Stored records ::
=== Begin Enclosure ===
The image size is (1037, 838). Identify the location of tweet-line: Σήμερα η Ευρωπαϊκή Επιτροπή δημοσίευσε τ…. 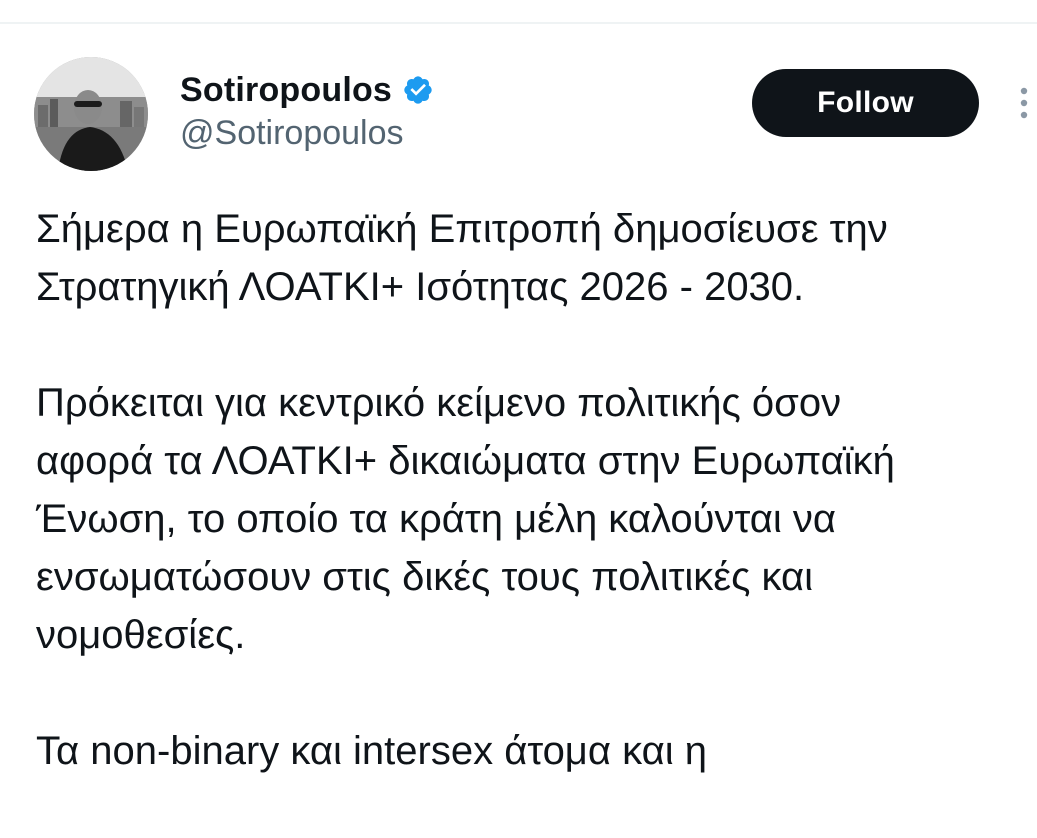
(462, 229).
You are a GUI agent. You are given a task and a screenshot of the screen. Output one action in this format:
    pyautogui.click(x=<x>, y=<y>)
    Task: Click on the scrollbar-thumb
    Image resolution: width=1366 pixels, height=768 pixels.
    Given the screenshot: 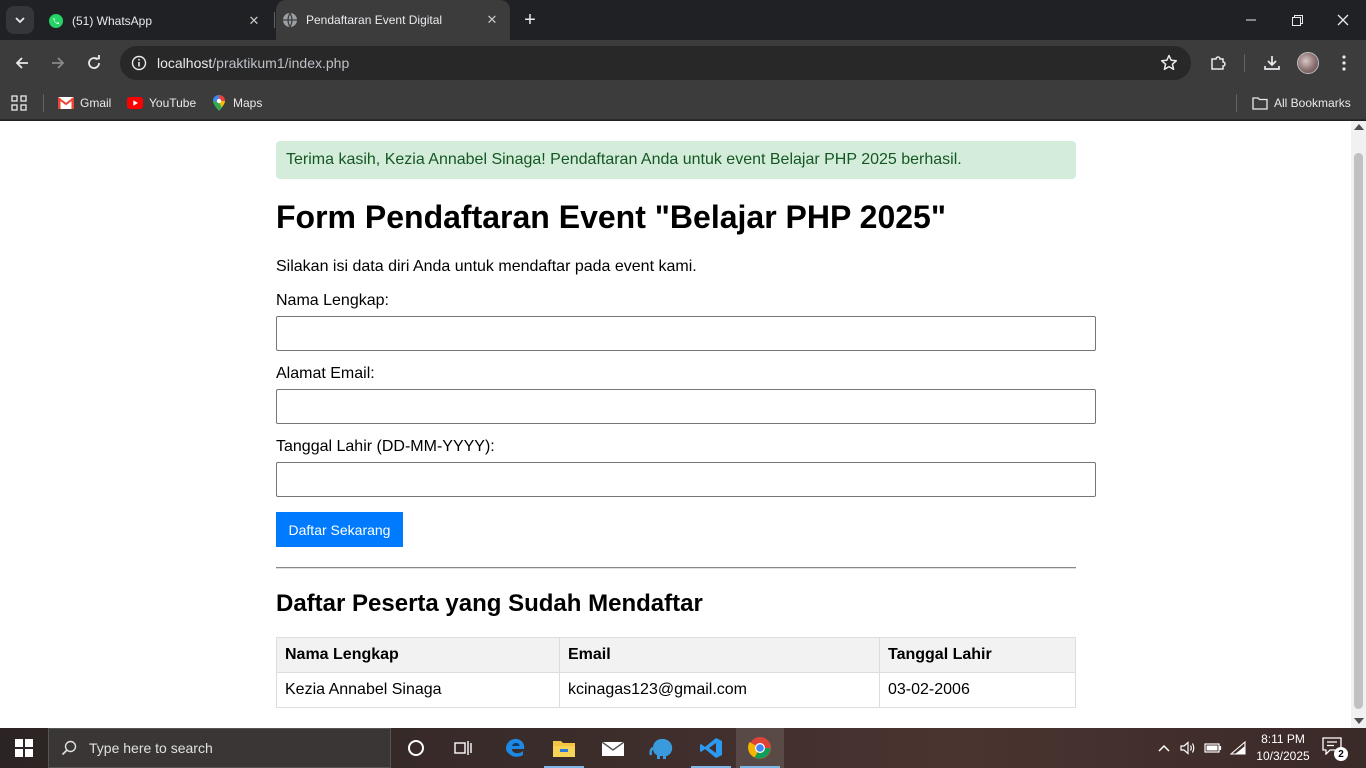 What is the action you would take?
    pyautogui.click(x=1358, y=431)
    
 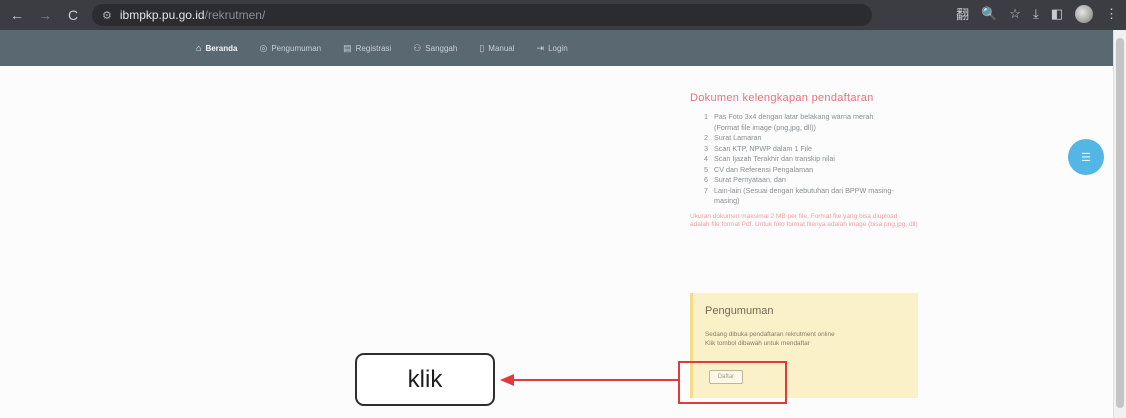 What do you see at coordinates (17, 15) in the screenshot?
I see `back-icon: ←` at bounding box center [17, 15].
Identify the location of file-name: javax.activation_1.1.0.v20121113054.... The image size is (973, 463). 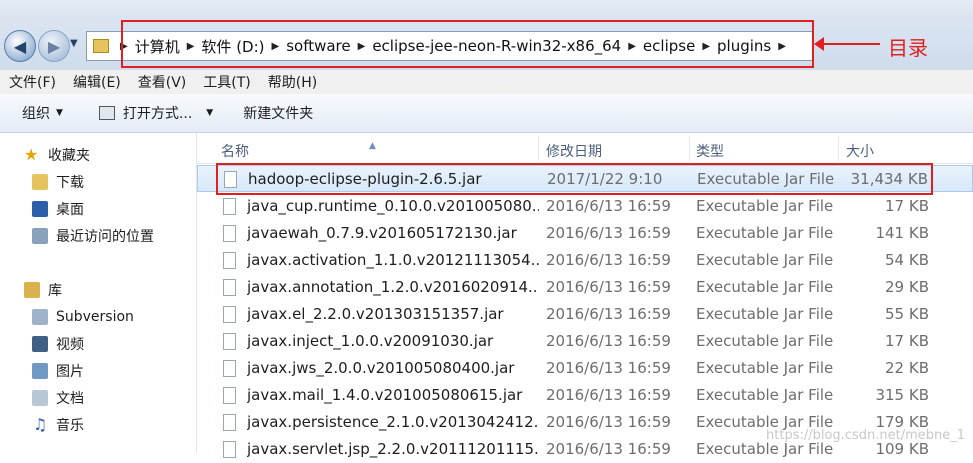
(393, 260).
=== End Enclosure ===
Written task :: Lay out the stretch from the start of the records through the line containing "(462, 229)." as a JSON list of strings, one per line, skipping blank lines. Leave the pictures out.

Result of this exercise ::
[
  "The image size is (1037, 838). Identify the location of tweet-line: Σήμερα η Ευρωπαϊκή Επιτροπή δημοσίευσε τ…. ",
  "(462, 229)."
]